Mais tout cela risque de rester sans répondant si, d'un côté, les rapports de l'Etat à la société sont toujours commandés par des réflexes d'improvisation et de bégaiements politiques. D'un autre côté, si la norme n'est pas élevée au rang de rempart institutionnel incontournable dans les relations de pouvoirs et dans la vie des différents organes d'Etat, les relations sociales resteront sous-tendues par la méfiance citoyenne vis-à-vis de l'Etat et de l'autorité. Ce qui se répercutera indéniablement au niveau de la sphère politique et, du coup, éclaboussera l'activité économique globale.
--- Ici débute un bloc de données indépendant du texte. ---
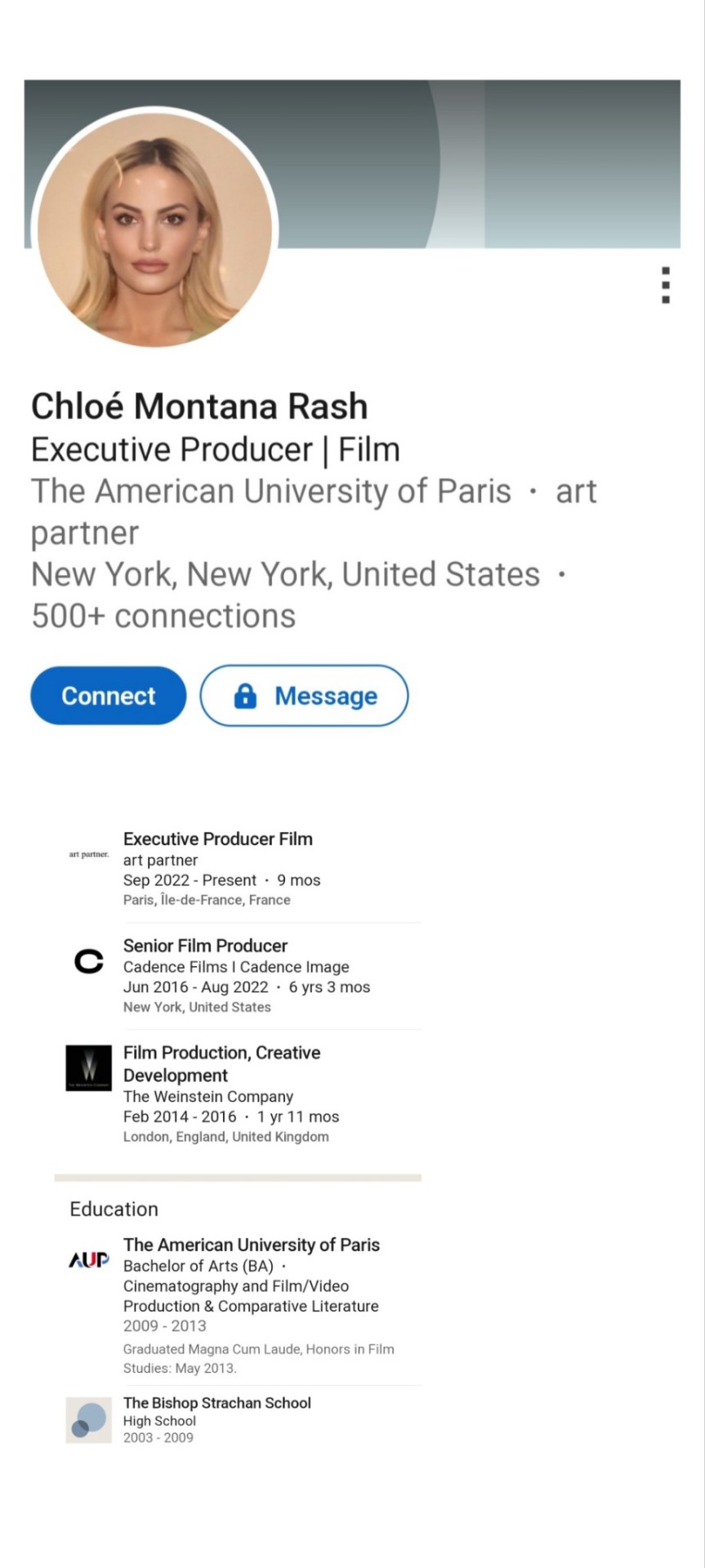Click The Weinstein Company name text
Viewport: 705px width, 1568px height.
(207, 1097)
La crédibilisation de l'espace politique passe donc nécessairement par la primauté de la norme sur la pratique née à l'occasion de l'exercice quotidien du pouvoir et de l'autorité. Nous l'avons souligné en première partie, le fait politique commande, au Maroc, la règle juridique. Mais, dans la mesure où celle-ci devient l'instrument de légitimation-alibi de l'exercice politique, n'est-il pas temps de laisser à la règle juridique la promptitude de prendre sa revanche sur le politique, en l'orientant dans ce qui constitue la solvabilité du système et la pérennité de ses institutions ?!
La légalité constitutionnelle est, de prime abord, le levier essentiel devant permettre à l'Etat d'asseoir son autorité dans l'espace et le temps humains engendré par la relation sociale. Cette relation est produite au contact de la norme dans et sur la sphère d'interaction communautaire dans le sens que lui confère justement la constitution, tant dans son préambule que dans tout le dispositif cognitif proposé par le texte constitutionnel mis au contact de l'exercice législatif, réglementaire et politique.
En donnant aux organes d'Etat les moyens juridiques valorisant leurs actions, en les enrôlant dans une légitimité légale dont l'objectif permanent est de lever toute réticence devant le commandement et l'autorité, la constitution crée l'espace terminologique qui identifie la légalité par rapport à l'usurpation, détermine la loi dans son offensive contre l'arbitraire, sanctionne l'abus quand il est hissé sous la forme d'un exercice anodin de pure exécution administrative.
La réforme au Maroc est ainsi interpellée en termes politiques, mais surtout dans la logique constitutionnelle.